Exercise brief →
Copy out, word for word, the lines of the material from the one containing "You are a computer-use agent. The" through the one containing "Instruction: Select the comment text 笑死了", with both of those lines included.

Available records →
==========

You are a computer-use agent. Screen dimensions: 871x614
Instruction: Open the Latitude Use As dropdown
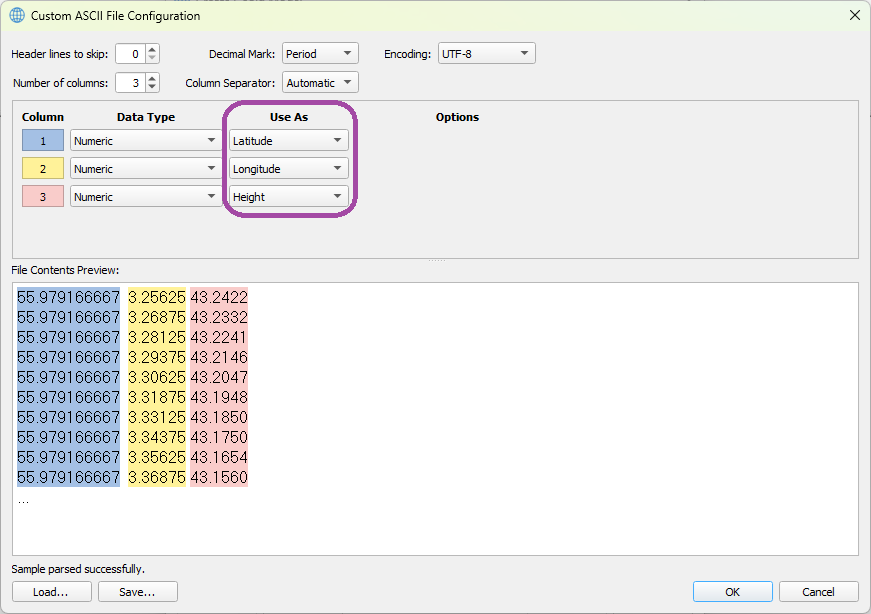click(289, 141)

==========

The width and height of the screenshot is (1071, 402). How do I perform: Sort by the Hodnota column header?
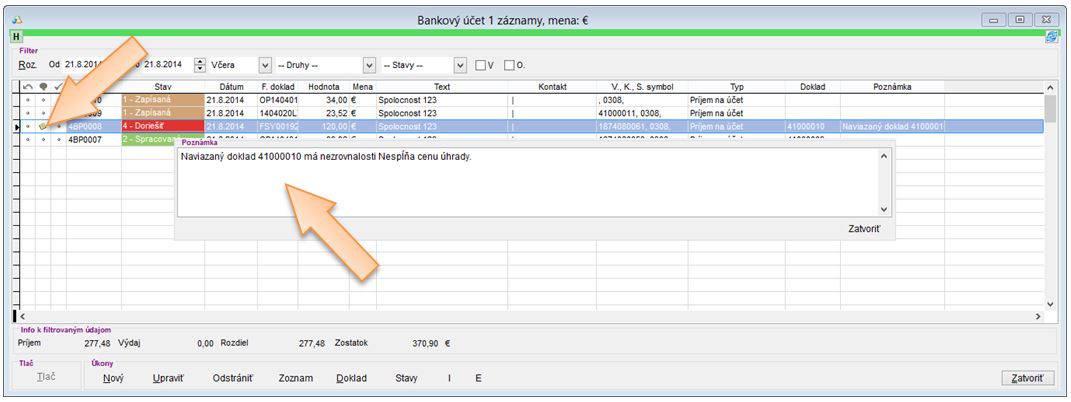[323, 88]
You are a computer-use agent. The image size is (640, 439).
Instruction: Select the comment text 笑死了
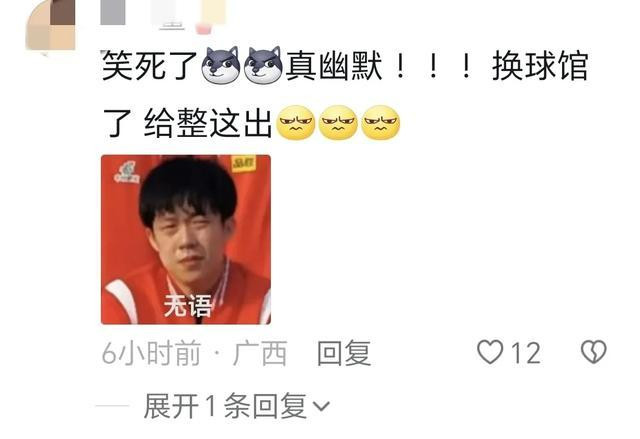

==========

Problem solution →
You are a computer-use agent. The image size is (640, 439).
Instruction: Select the comment text 笑死了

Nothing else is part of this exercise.